Last week, my buddy Rick over at eyecube.wordpress.com wrote an intriguing post about "shared media."

He makes a case for the term "shared media" rather than "social media." It's a worthwhile post and I encourage you to read it. It's always a good exercise to step back and consider exactly how we define our actions.

There are a lot of interesting ideas in his post, but I think we need to cut down on the variables to get to the meat of this discussion. I think we easily get bogged down by the complexity - paid vs. earned, social vs. viral, etc. - but let's strip away some of this and talk about how we act and interact online.

Disregard medium

It's becoming less and less important how people consume content. Website, iPhone, whatever - let's put the medium of content transfer to the side for a moment.

Disregard payment

While it might matter to the content creator and the paying third party, content consumers have never really cared about the difference between paid and earned. Consumers know that Super Bowl commercials come at a very high price, but they watch them because they're entertaining. Likewise, wouldn't you have watched the "Where the hell is Matt" videos just the same, regardless of whether Stride placed their logo in the final frames? Content is content is content.

Disregard pro vs. amateur

To the well-documented chagrin of newspapers everywhere, consumers care less about whether the content creator is a professional or not. In fact, there are more than enough studies to state definitively that consumers trust amateurs more than professionals (for evidence, read Groundswell and others). Hell, get rid of the author entirely

Forget pro vs. amateur - let's get rid of the author altogether. Sure, I visit Chris Brogan or Mitch Joel's blog for great content, but it's because of the consistently excellent content, not the man behind it (sorry guys). Consumers judge the value of content based on the content itself. In a past life, I was an apostle of structuralist literary theorist Roland Barthes and his Death of the Author essay. I concur with Barthes that "[t]o give a text [or content] an Author" and assign a single, corresponding interpretation to it "is to impose a limit on that text."

What's left?

Getting down to the basics, there isn't much left. There is the content, the consumer, and what they do with that content.
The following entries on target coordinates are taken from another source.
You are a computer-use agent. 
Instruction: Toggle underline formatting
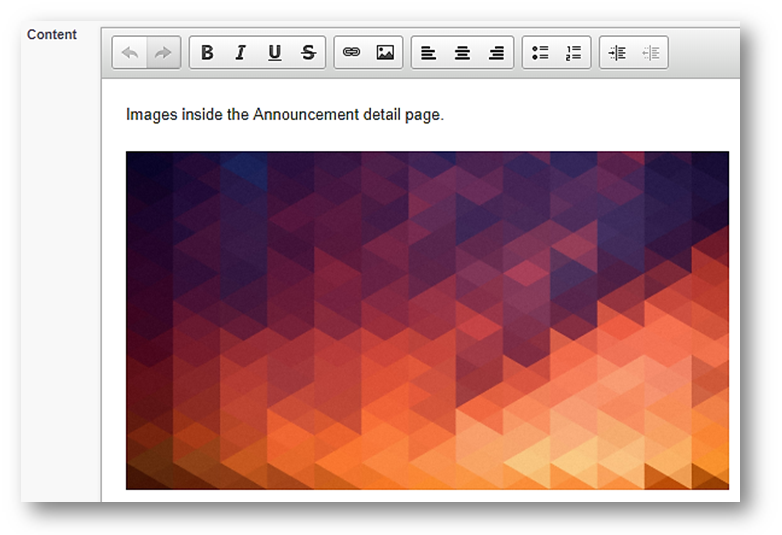tap(274, 53)
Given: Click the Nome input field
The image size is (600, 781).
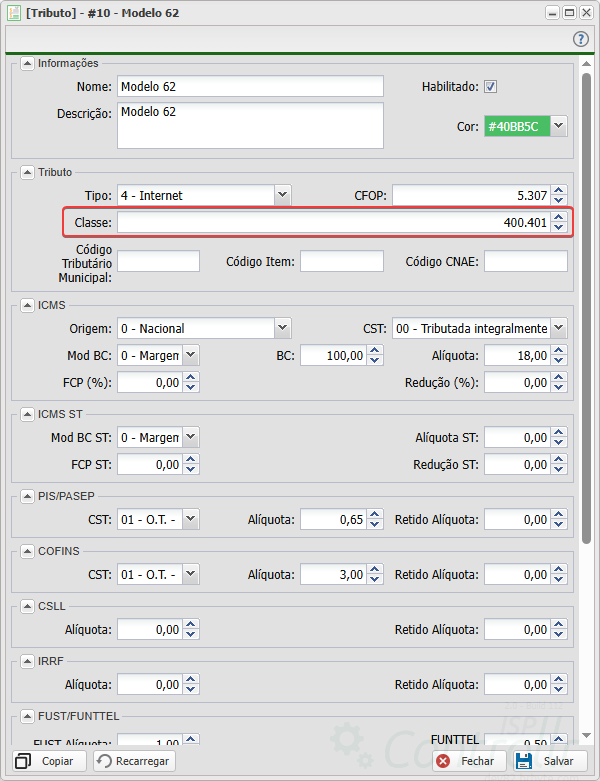Looking at the screenshot, I should 250,87.
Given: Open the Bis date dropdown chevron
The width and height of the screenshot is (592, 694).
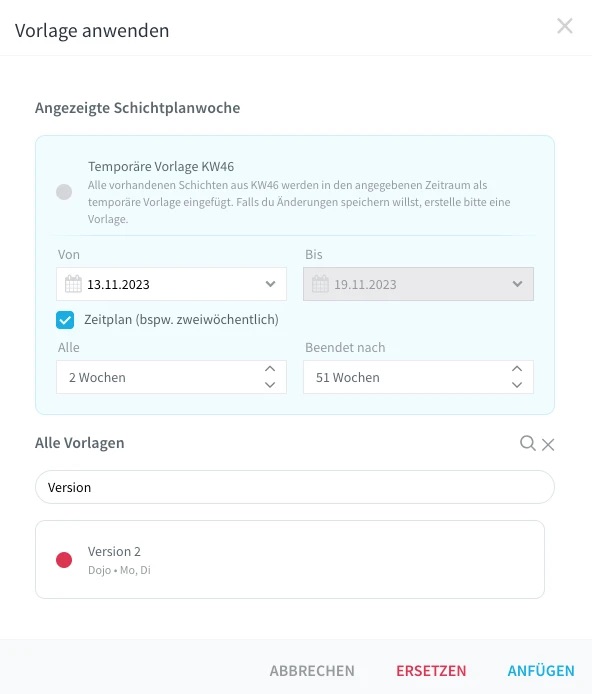Looking at the screenshot, I should click(517, 284).
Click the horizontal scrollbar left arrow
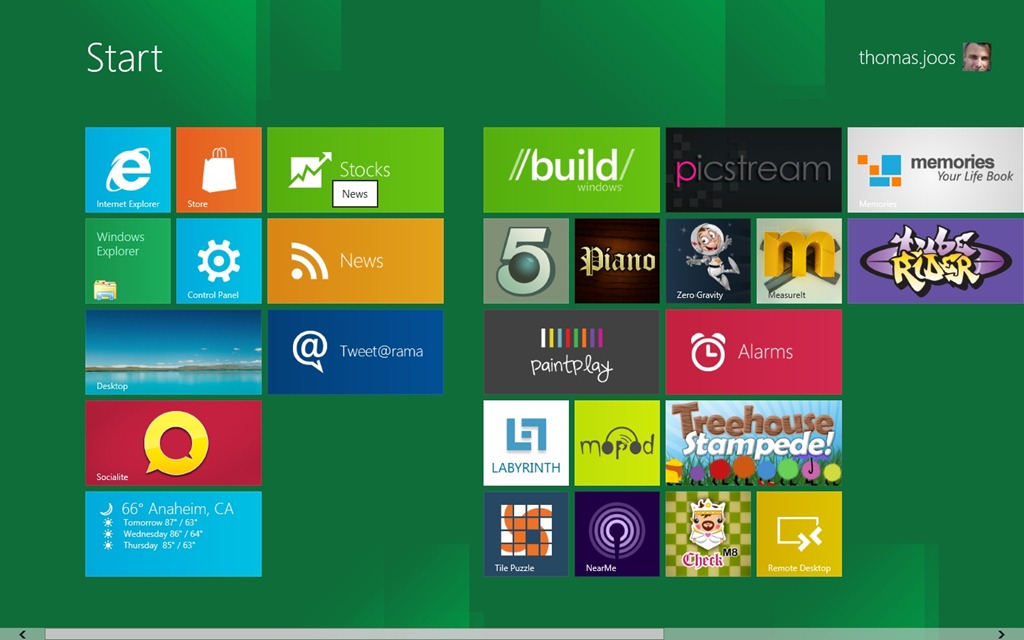The height and width of the screenshot is (640, 1024). (x=23, y=634)
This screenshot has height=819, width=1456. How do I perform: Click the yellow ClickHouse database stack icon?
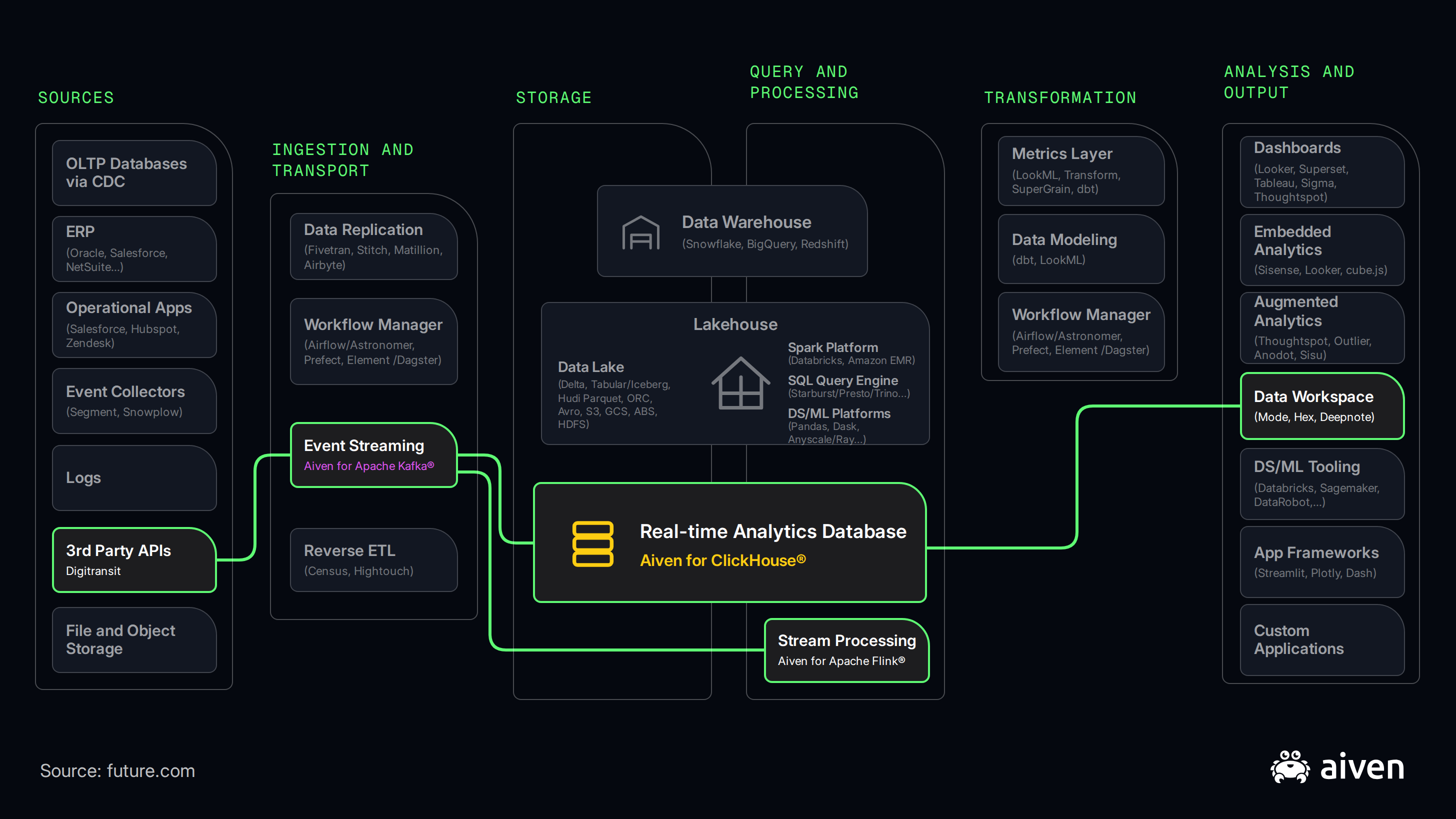click(592, 544)
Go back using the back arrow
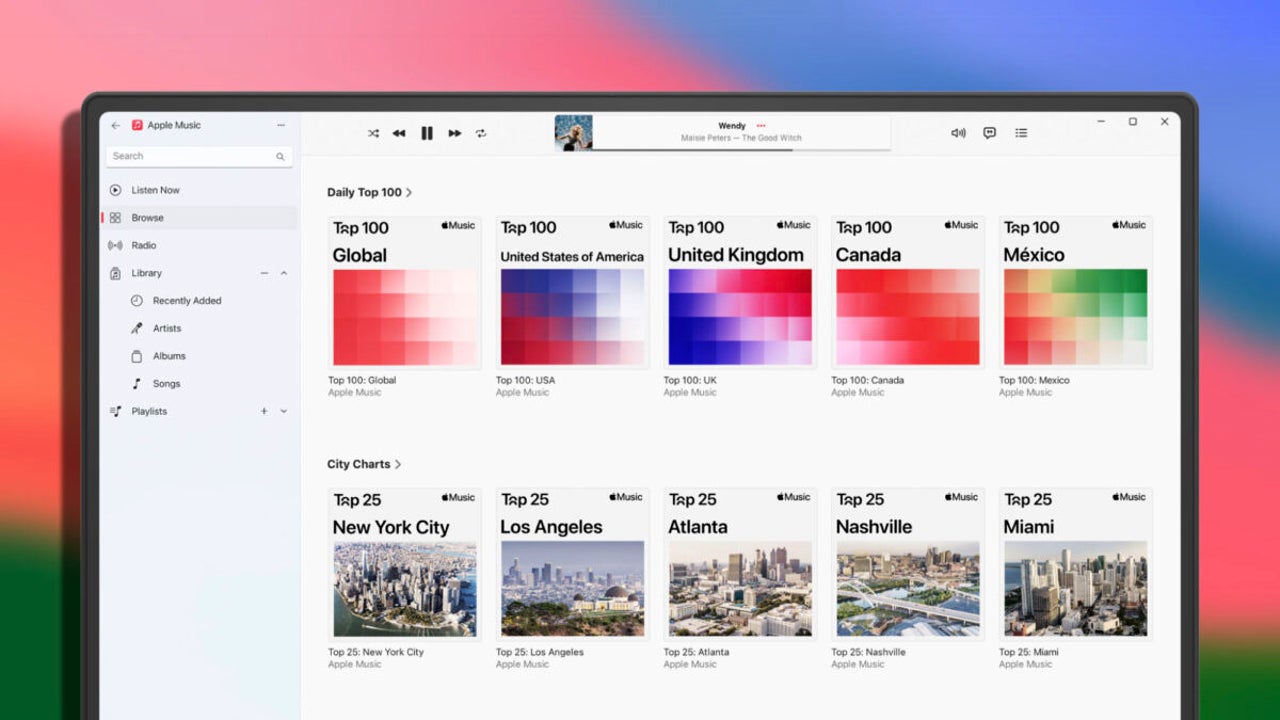Screen dimensions: 1280x720 tap(115, 126)
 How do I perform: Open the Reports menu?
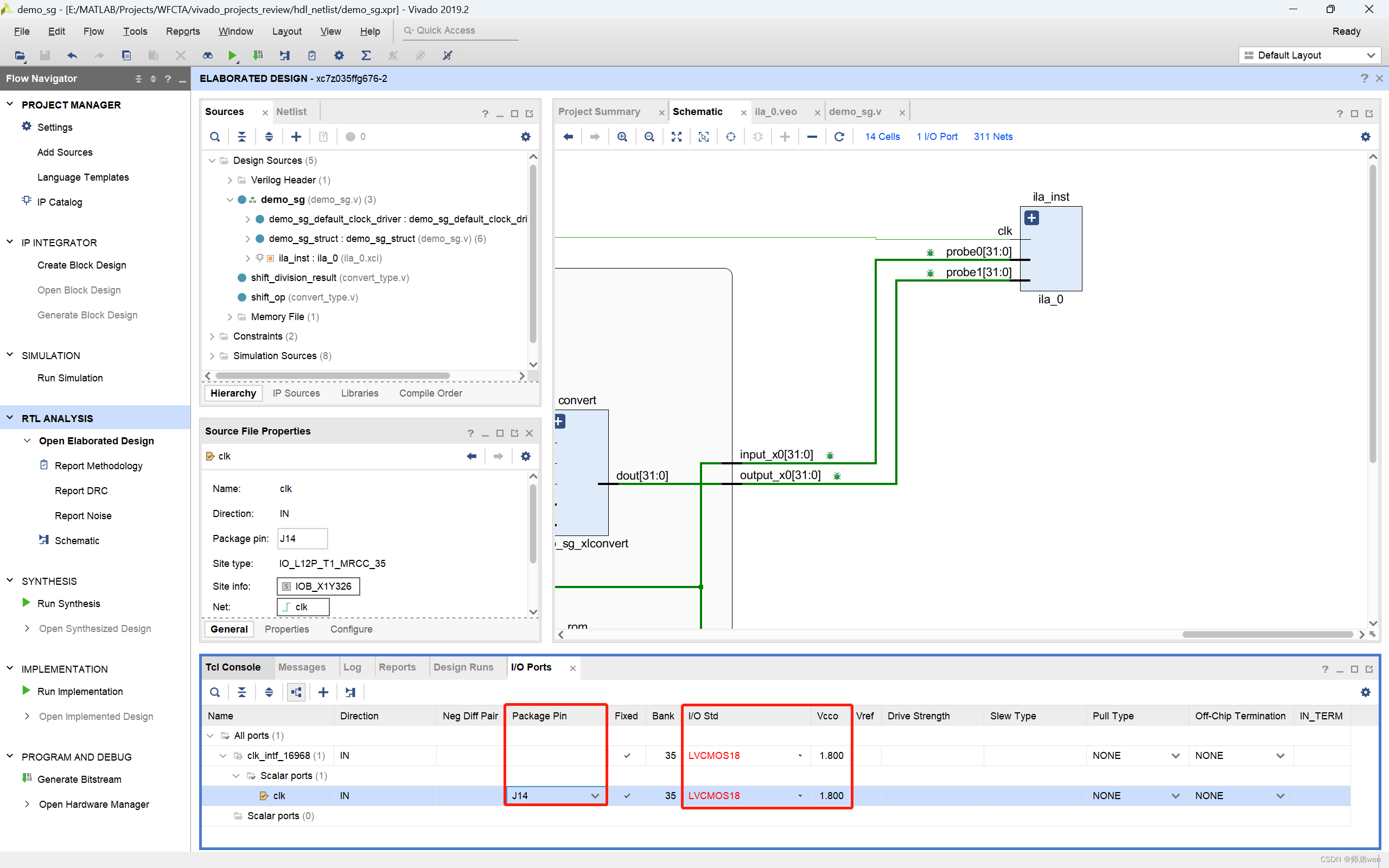tap(182, 31)
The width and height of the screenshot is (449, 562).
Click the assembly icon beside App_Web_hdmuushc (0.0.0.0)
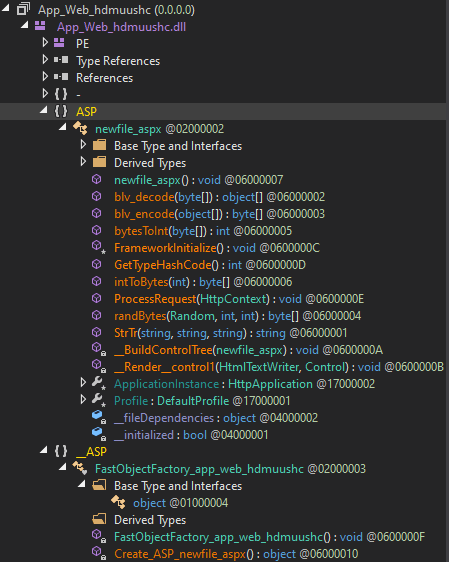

It seems to me that there are three possible scenarios.

  1. Media: Consumers read content, find it boring or unworthy of passing on, and the interaction ends. (I'm talking about the interaction between content and consumer. I disagree with Adam Broitman that this is social media in the sense that not responding is a response, i.e. the consumer "saying" he or she is not interested in the message.)
  2. picture-1

  3. Shared media: Consumers read content, share it with others, but content isn't capable of sparking much interest or debate. While one consumer has shared, the act could not be defined as "social" in that other consumers stopped the process. (Imagine a chain letter where no one passes it along except the originator.) picture-2
  4. Social media: Consumers read content, share content with others, and those others continue to share it. The content itself isn't social - but the interactions around that content certainly are. picture-3

Big difference, right?

So, going back to Rick's post, I would contend that, while sharing is certainly important, it isn't the highest level of engagement. I contend that "social media" is still the better term, as it is the highest level of interaction between consumers and content.

The gist is this:

All social media is shared, but not all shared media is social.

What do you think? Does this intuitively make sense? Maybe it's not shared versus social - perhaps there's another term altogether that you prefer. I'd love to hear your comments below.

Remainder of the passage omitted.